Friday, August 19, 2016

Things change when we know them!


Now THAT's Air Conditioning!

                 Barbara (my wife) and I drive busses for our school system. She two years longer (I think) then myself. This past year our local school board approved using ESPLOST (education, special, purpose, local option sales tax (the key word TAX)) dollars to add air conditioning to the regular route busses in the county. Special education busses have been air conditioned for some time but not so with the regular education busses. The cost to refit a bus (I am told) is between $8,000 and $8,500 per bus. The bus costs $82,000plus.  The system will do this to 58 busses and 52 will NOT receive AC. The decision process includes such factors as age of the bus (value) and most importantly length of time students are on the bus. The longer riding students have a higher priority than students on the bus say 15 minutes (yes some routes are that short). The remaining busses will be air conditioned as they are replaced in the next 6 years. Two days ago Barbara got an air conditioned bus. I did not.

                I know what you are thinking. But I’m good with that. I have never driven an air conditioned bus before. I am glad she got one as it seems the heat is harder on her (so she says). Thursday morning as she was leaving I said goodbye and with a smirk, “don’t get too hot.” I expected a short comeback but instead she seemed embarrassed that she had air and I did not. I did not expect that. She felt sorry for me.

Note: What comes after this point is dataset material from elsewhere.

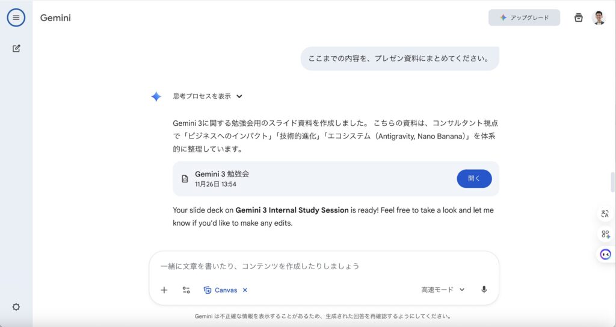
Task: Open the hamburger main menu
Action: click(16, 17)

                Our perspective changes when we know someone “less fortunate” than us. When those suffering have a name and a face and a relationship to us no matter how skimpy the relationship we “sit up and take notice.” When a young expectant mother “sees” her unborn fetus for the first time through ultra sound it becomes a baby, her baby. Families in California who have suffered years of wildfires. Burned businesses, charred belongings of what once was a home all in the wake of a fire become real when we know them. Those families suffering through flooding in Louisiana are just on the news to us until we know a family or a community or a business. Then we have empathy for them and their plight. Why is that? Why must another child of God become human (in our eyes) before we notice and/or care? Have we become so accustomed to suffering that we ignore it or is it we just can’t see it?

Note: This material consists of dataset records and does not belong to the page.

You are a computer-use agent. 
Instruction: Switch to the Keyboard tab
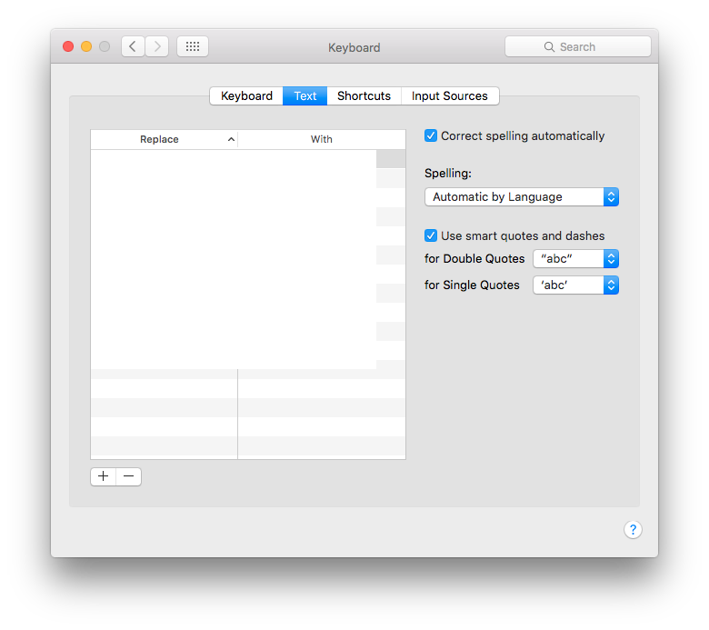(x=246, y=96)
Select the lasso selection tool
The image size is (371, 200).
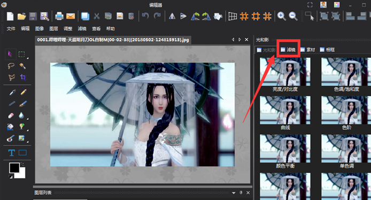tap(11, 66)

                When Jesus told us to love our neighbors as ourselves some wanted to qualify the “neighbors.” In their mind he could not mean everybody? A lawyer asked the question and we hear of the Good Samaritan. All are neighbors because all are made in the image of God. Some more recognizable than others but all the image of God. That alone connects us by blood to them and their plight. That being the case, how we see those in need, those hurting, those lost, those incarcerated, those in pain, immigrants changes. They are no longer them but us! To see them in that light is to see them as Jesus saw us from the cross!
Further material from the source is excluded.